Yes, this is very impressive. But it’s also fucking stupid. Instagram meme artists (as I have now coined them), a race of peculiar screen-dwelling folk who make a livelihood out of putting captions on pictures, need to take a good long look at themselves. Next they’ll be telling us how amazing life would be if we all had mansions, fast cars and supermodel girlfriends. Look at what our dystopian online universe has turned us into. Bloody morons.

After all, a lot has changed since Division One, Boxing Day, 1963. For one, everything was still in black and white as the mystic overlords were yet to invent colour. England weren’t even World Cup contenders in 1963, having lost to Brazil in the quarter finals in the previous year’s tournament in Chile. Okay, maybe some things haven’t changed that much (though the calibre of our main opponents might have).

Having said that, 2017 seems to have been the year in which the nostalgic prayers of those weird meme artists were answered. A 5-2, a 5-0 and a 3-3 meant that Boxing Day 2017 was a great day of football, not least for arguably the best striker in the world, Harry Kane.

Kane has now scored more Premier League goals in a calendar year than anyone, ever.
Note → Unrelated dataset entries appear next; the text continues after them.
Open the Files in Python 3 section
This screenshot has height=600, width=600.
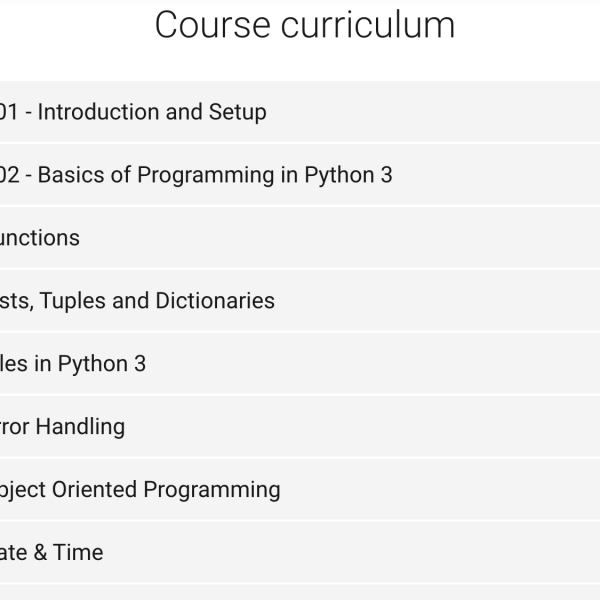tap(300, 364)
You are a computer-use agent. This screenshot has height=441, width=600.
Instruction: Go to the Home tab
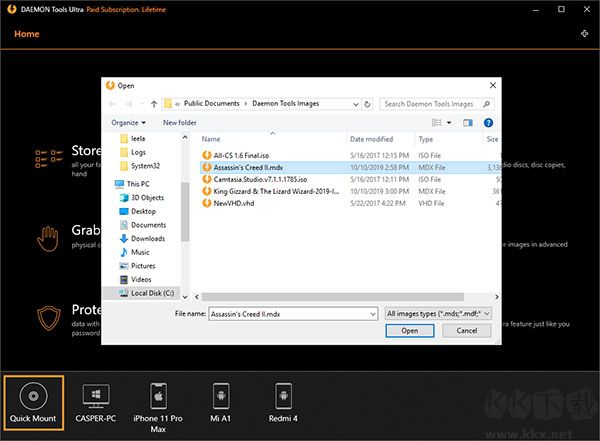(x=27, y=34)
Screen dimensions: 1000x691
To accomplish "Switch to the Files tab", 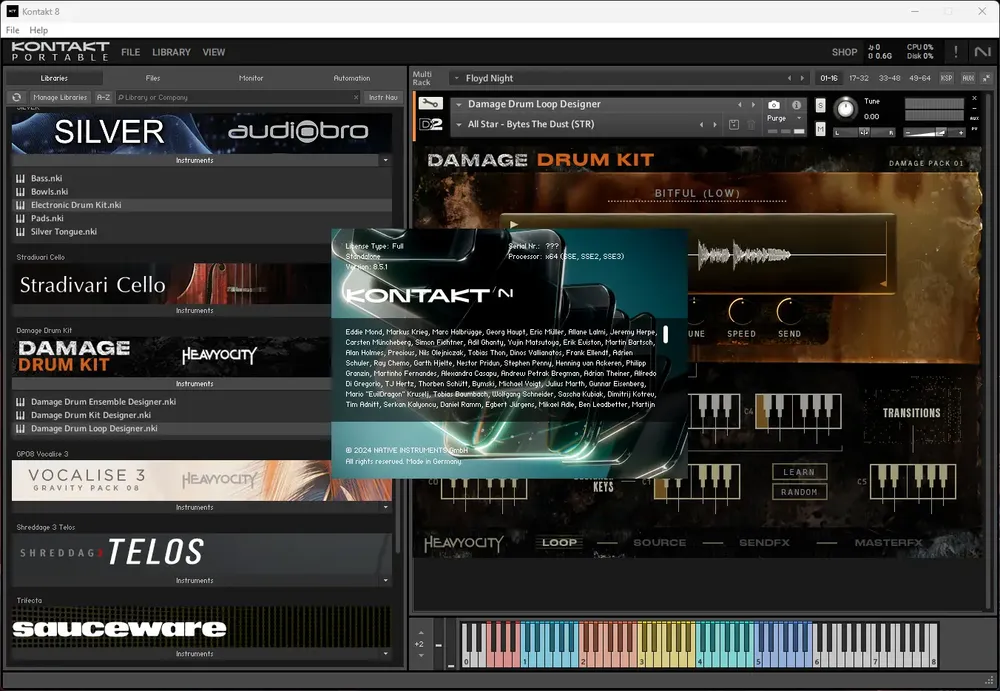I will click(152, 78).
He beat the previous record of 36 set by Alan Shearer (whose initial drafts of his congratulatory tweet contained the words “well done Harry, you shitbag”). Kane fired back-to-back hat-tricks in Tottenham’s last two games of the year, against Burnley and Southampton respectively, to take his league tally to 39. He is also the leading goalscorer of 2017 across Europe’s top leagues with 55 goals in total, an immense feat that set him ahead of Lionel Messi, Robert Lewandowski and Cristiano Ronaldo. Not bad for a one season wonder.
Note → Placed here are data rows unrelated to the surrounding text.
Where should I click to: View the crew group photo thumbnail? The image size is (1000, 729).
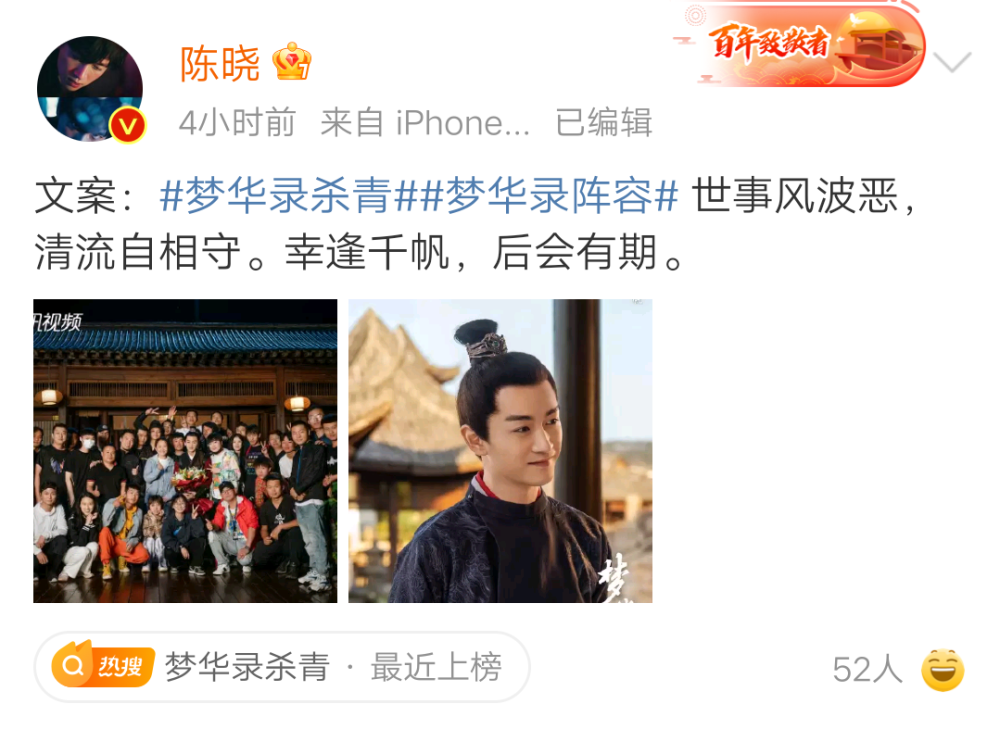[185, 451]
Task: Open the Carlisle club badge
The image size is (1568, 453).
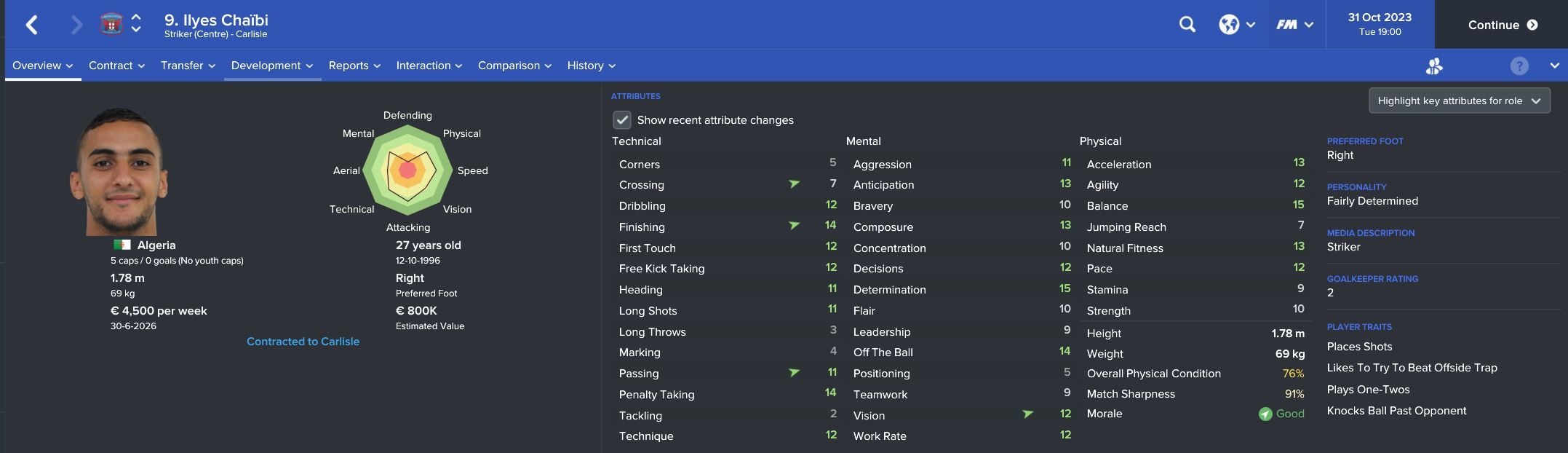Action: point(111,24)
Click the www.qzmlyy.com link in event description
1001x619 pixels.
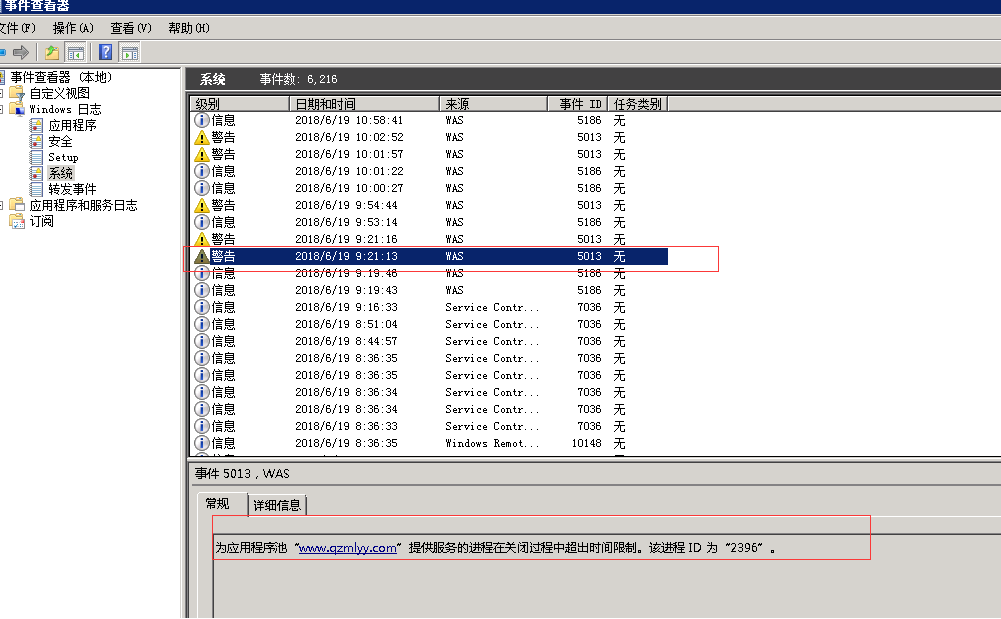click(x=348, y=548)
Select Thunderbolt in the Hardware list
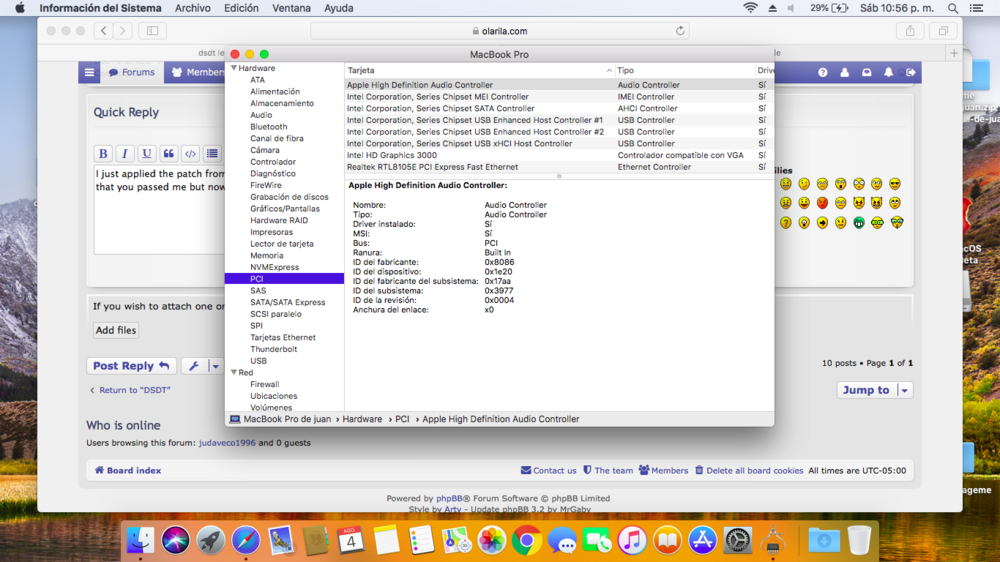1000x562 pixels. [273, 349]
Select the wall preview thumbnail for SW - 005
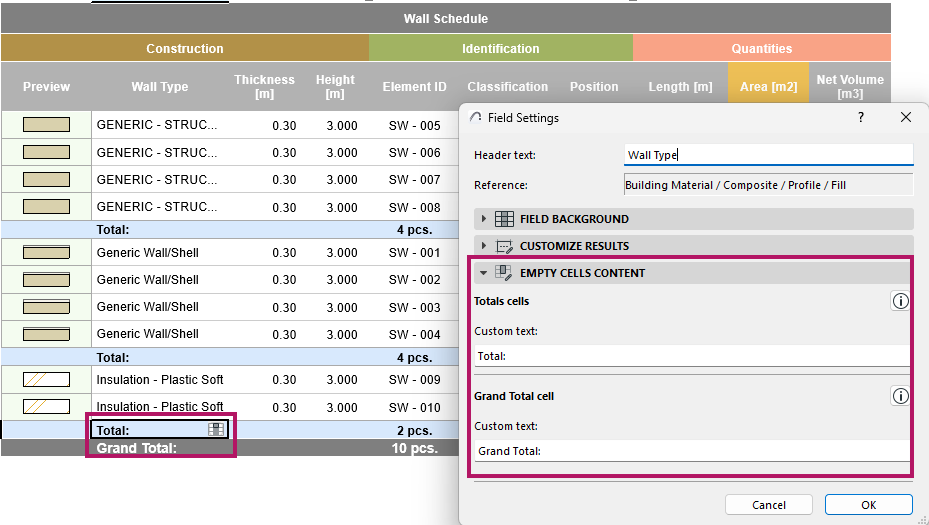The image size is (929, 525). click(46, 126)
On Tuesday, Kane did what Kane does. His throwback, 1960s Geoff Hurst-esque knack of being in the right place at the right time, along with his lethal finishing ability, sealed his first two goals against Southampton at Wembley. The first, and record-breaking, goal was, of course, a simple header from a whipped Christian Eriksen free-kick cross. The second rounded off a move started off by pantomime villain-cum-bloody good footballer Dele Alli, who skipped past two Southampton defenders to lay the ball to Heung-Min Son, who then passed it on to man of the moment Kane who slotted it home.

Tottenham’s English talent was again on form against Southampton’s crumbling defence for the third goal. Alli charged down the pitch before laying the ball through to Kane in the box. He outmuscled Maya Yoshida before putting goalkeeper Fraser Forster on his arse with a chip of such deluxe class it could’ve been Michelin starred.

I personally can’t wait for May and the clamouring optimism of England fans looking to the talismanic Kane to write his name in the international history books – before a 0-0 draw to Tunisia in the opening game, of course. Ah, England.